• What is required:
Go through the data below and return each line where the string "agent" appears.

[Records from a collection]
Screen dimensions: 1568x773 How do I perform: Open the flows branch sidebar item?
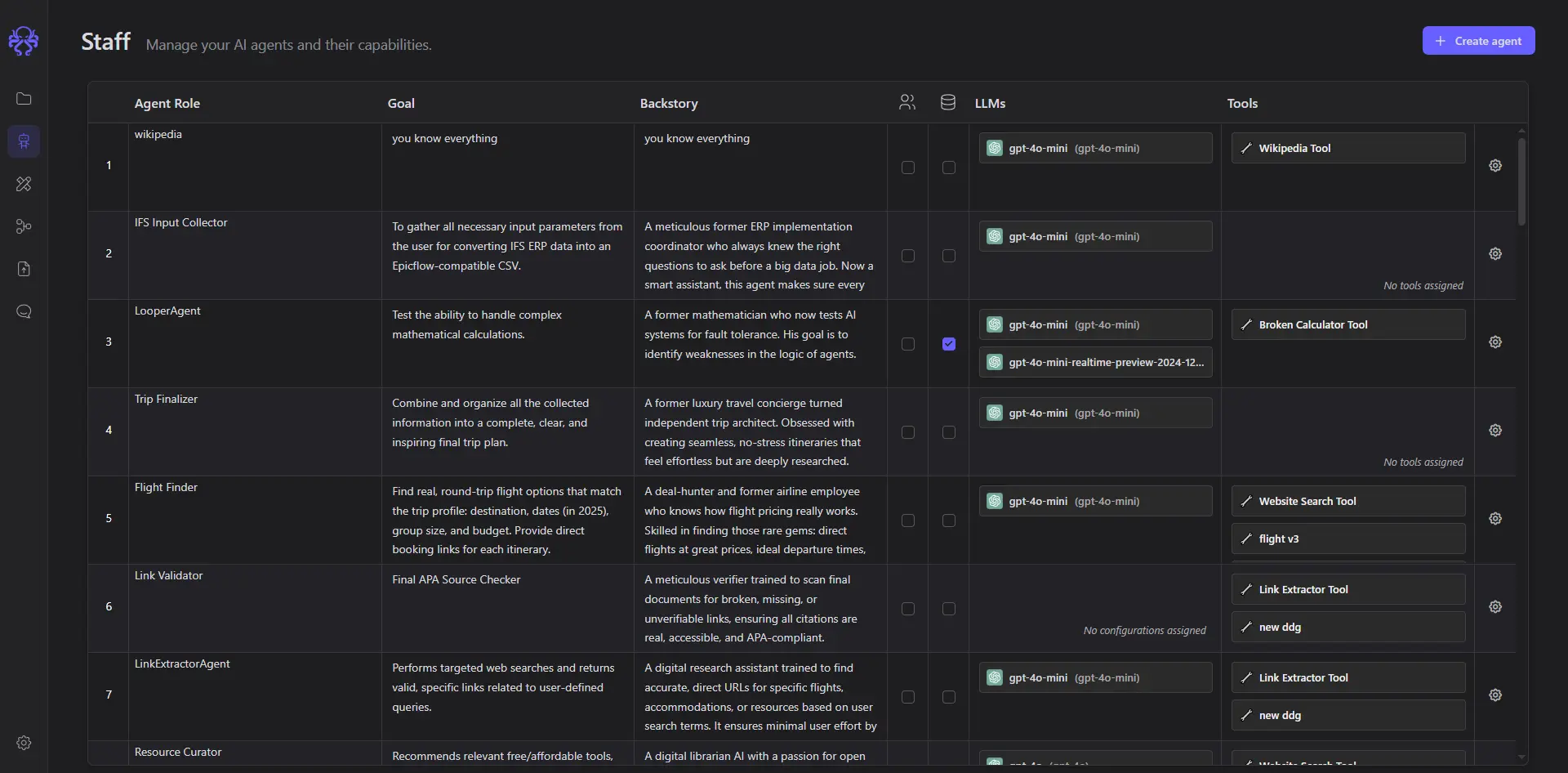(24, 226)

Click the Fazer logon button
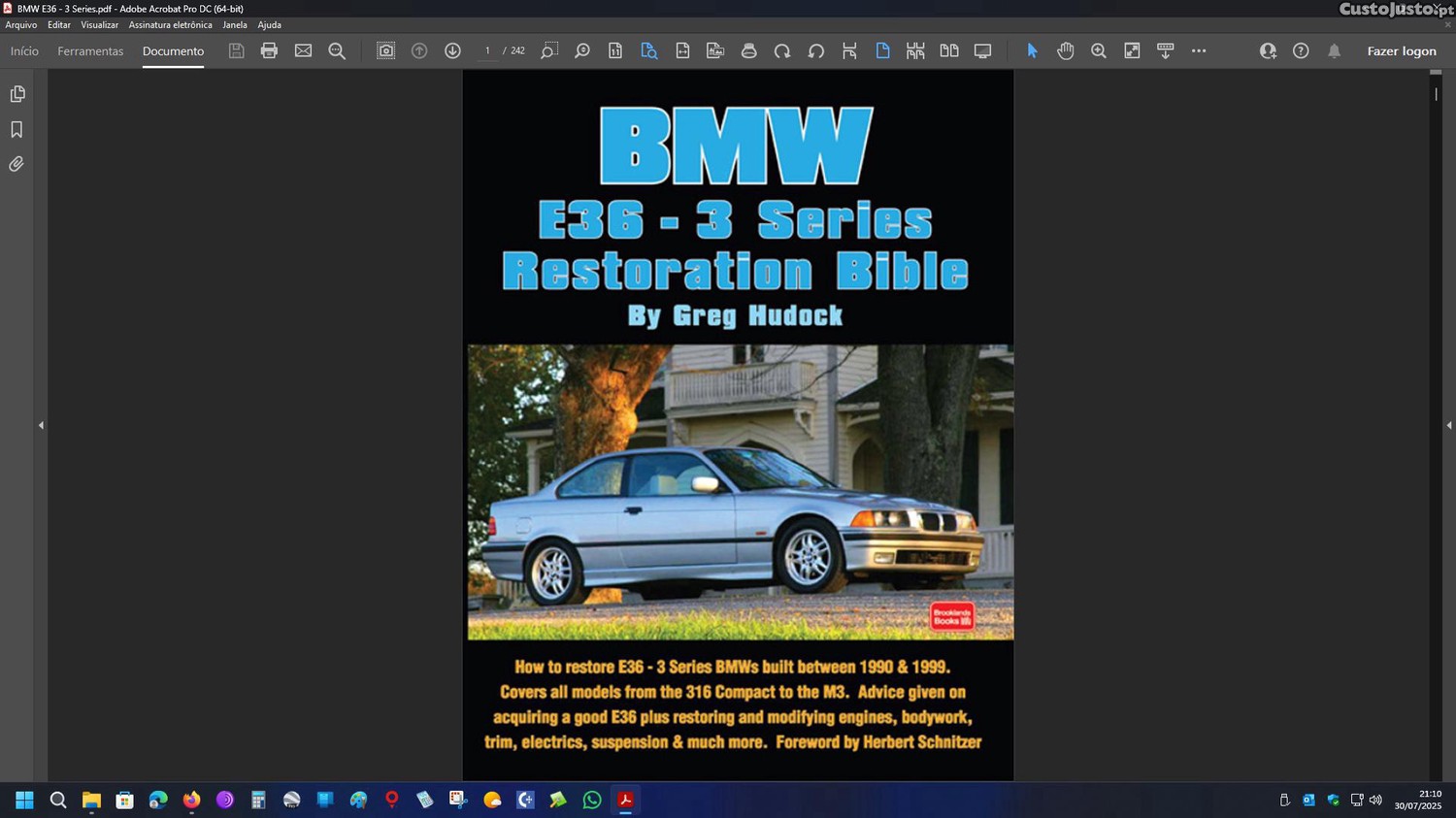point(1401,50)
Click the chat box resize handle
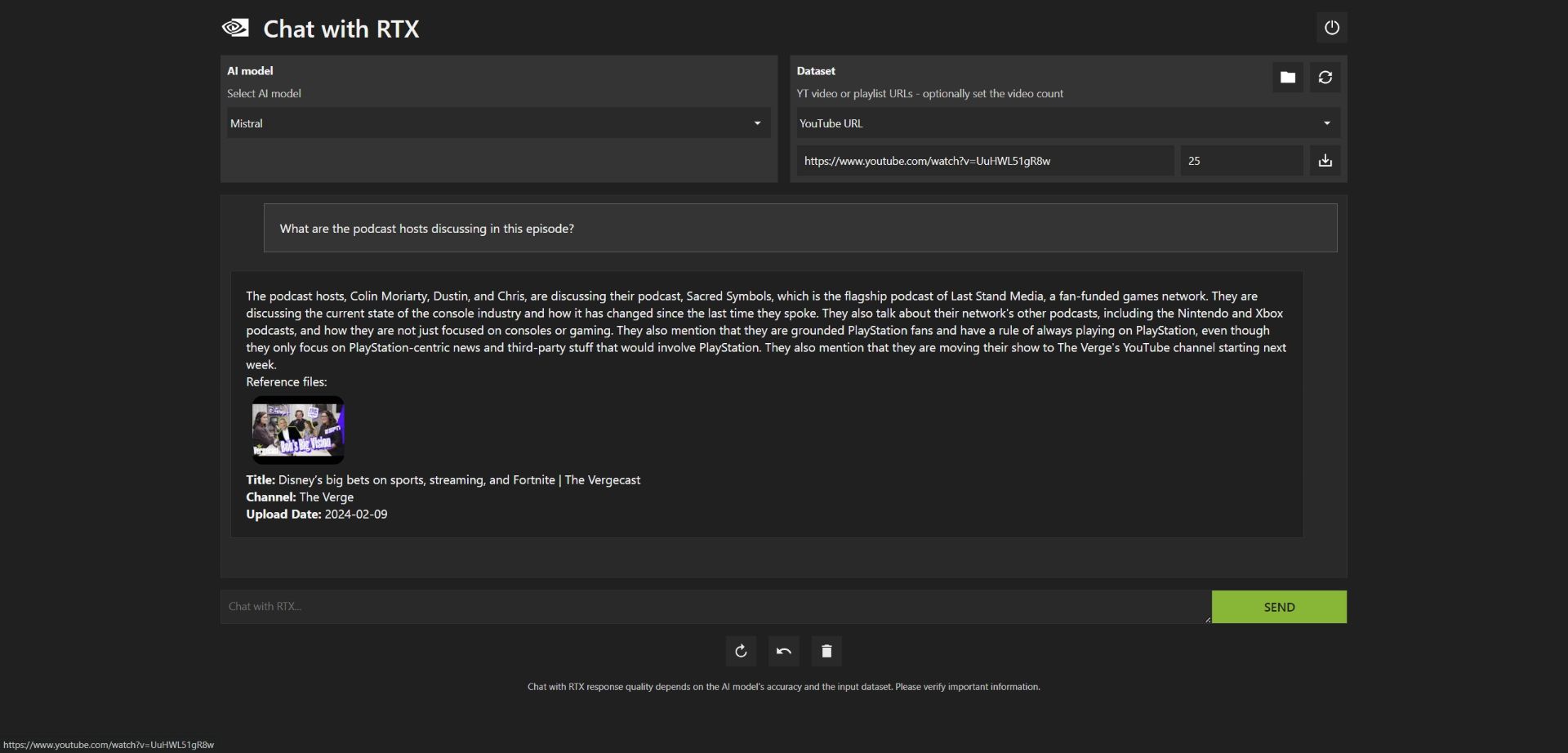 point(1207,620)
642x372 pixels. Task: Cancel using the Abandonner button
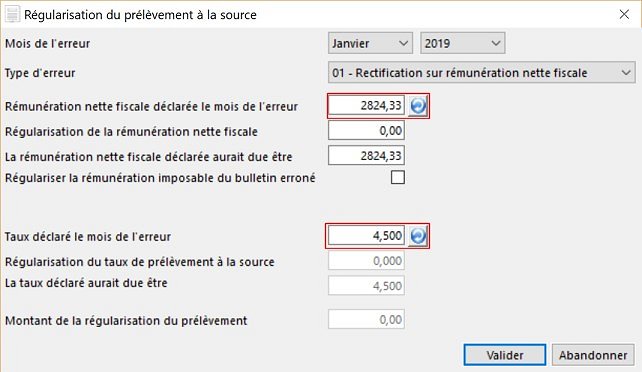tap(593, 355)
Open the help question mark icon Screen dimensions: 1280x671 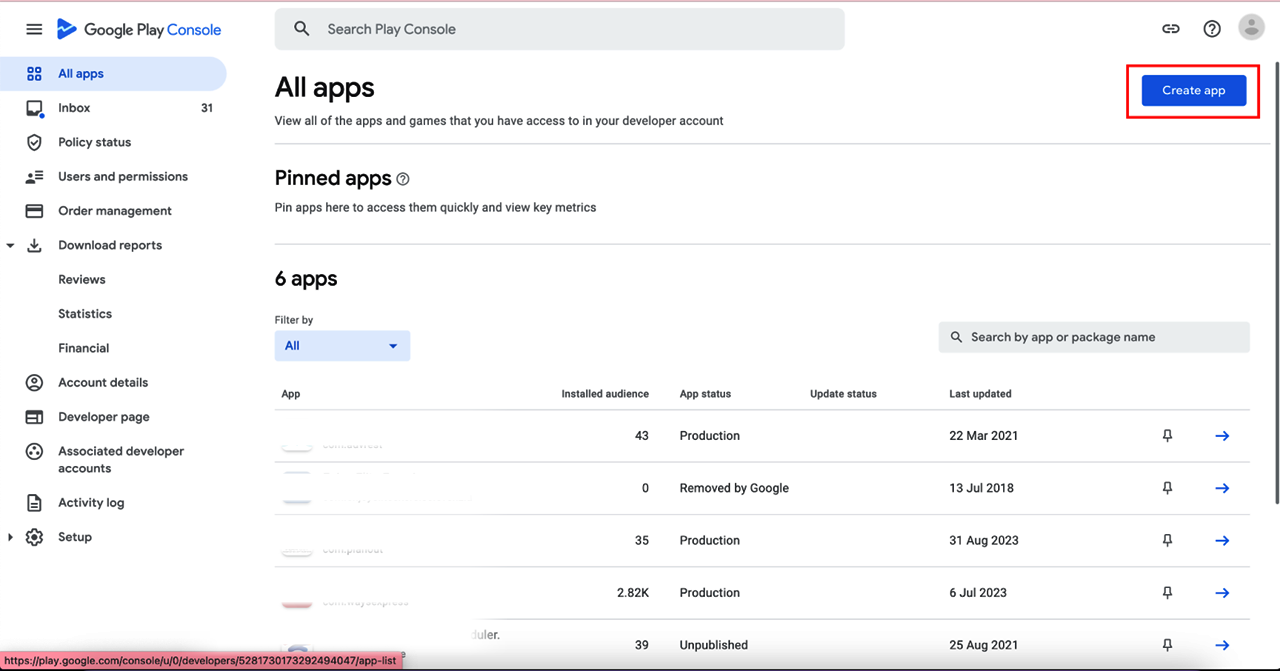1212,29
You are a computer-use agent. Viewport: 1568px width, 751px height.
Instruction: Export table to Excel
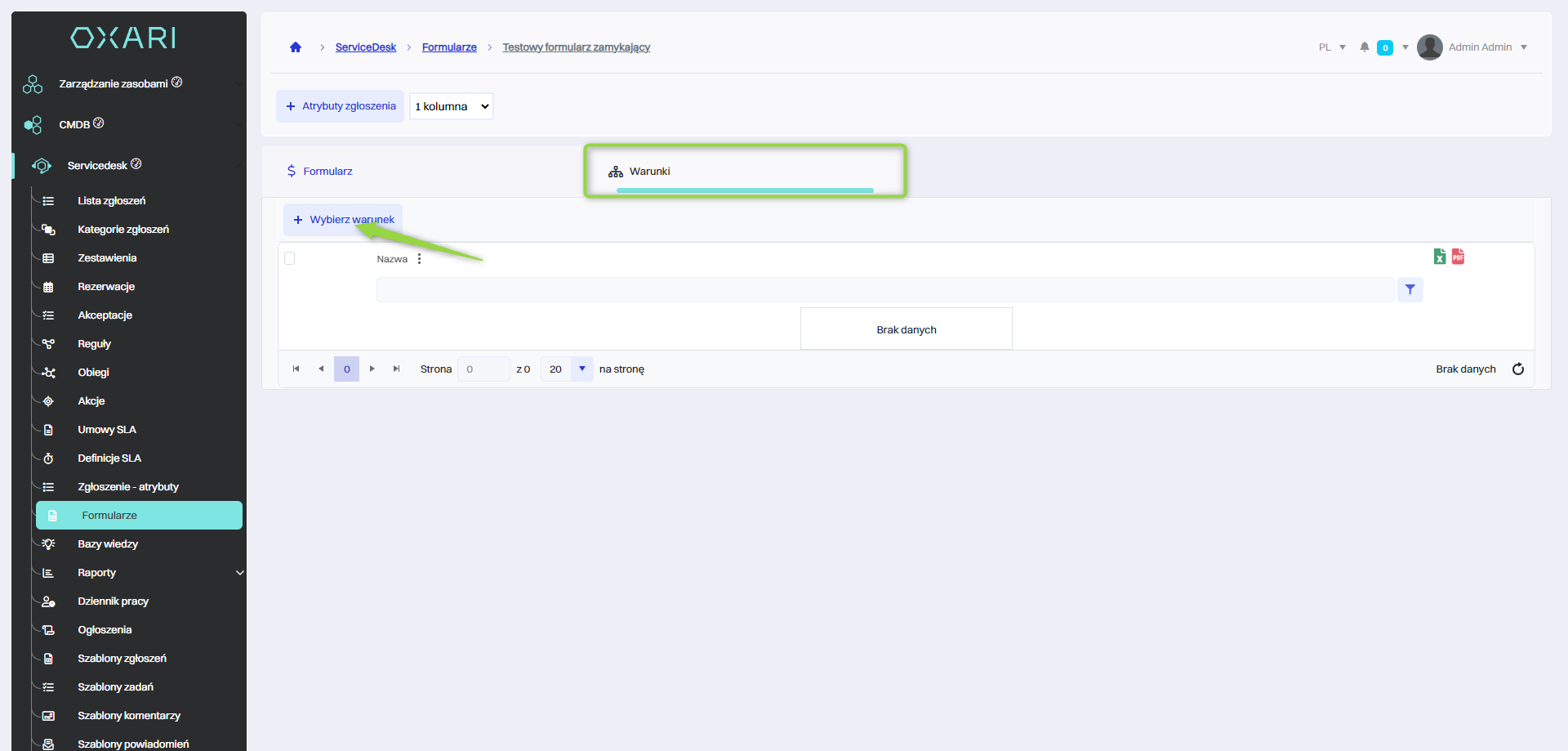click(x=1439, y=257)
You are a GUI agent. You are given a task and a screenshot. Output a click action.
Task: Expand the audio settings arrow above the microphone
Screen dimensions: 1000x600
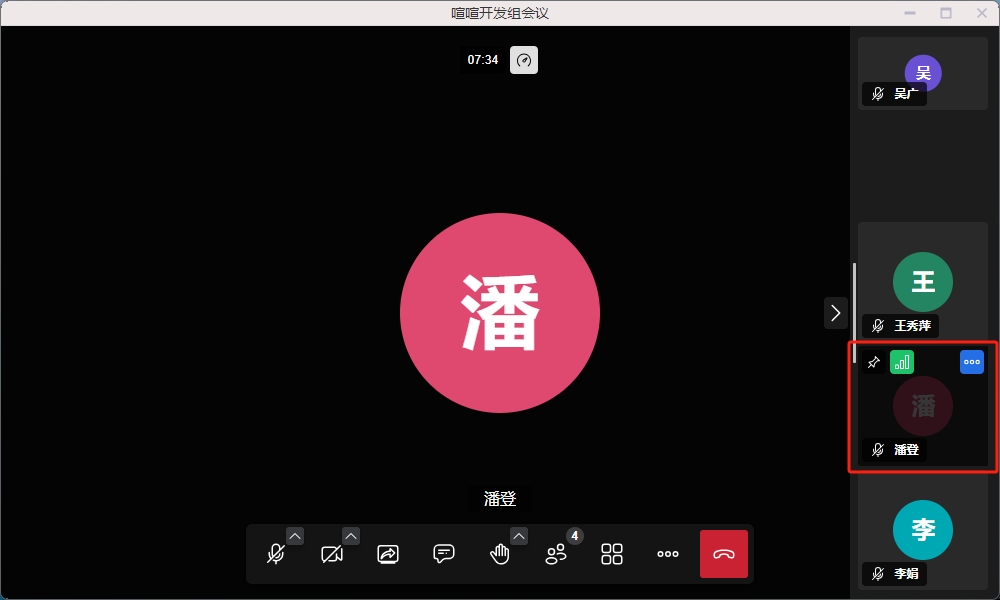(x=295, y=536)

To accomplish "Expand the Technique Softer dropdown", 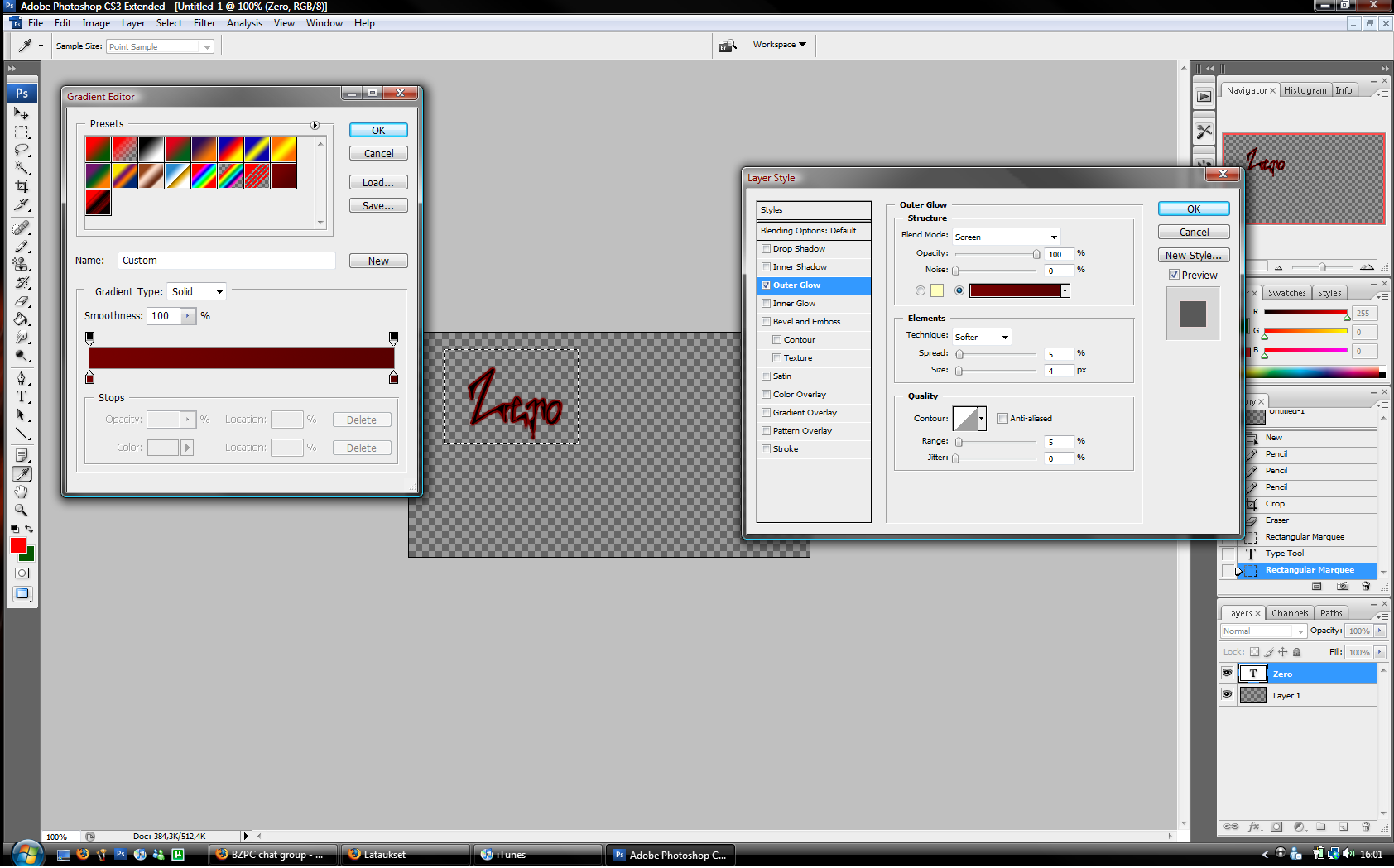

• Exercise response:
You are a computer-use agent. Viewport: 1568px width, 751px height.
You are a GUI agent. You are given a task and a screenshot. Output a click action.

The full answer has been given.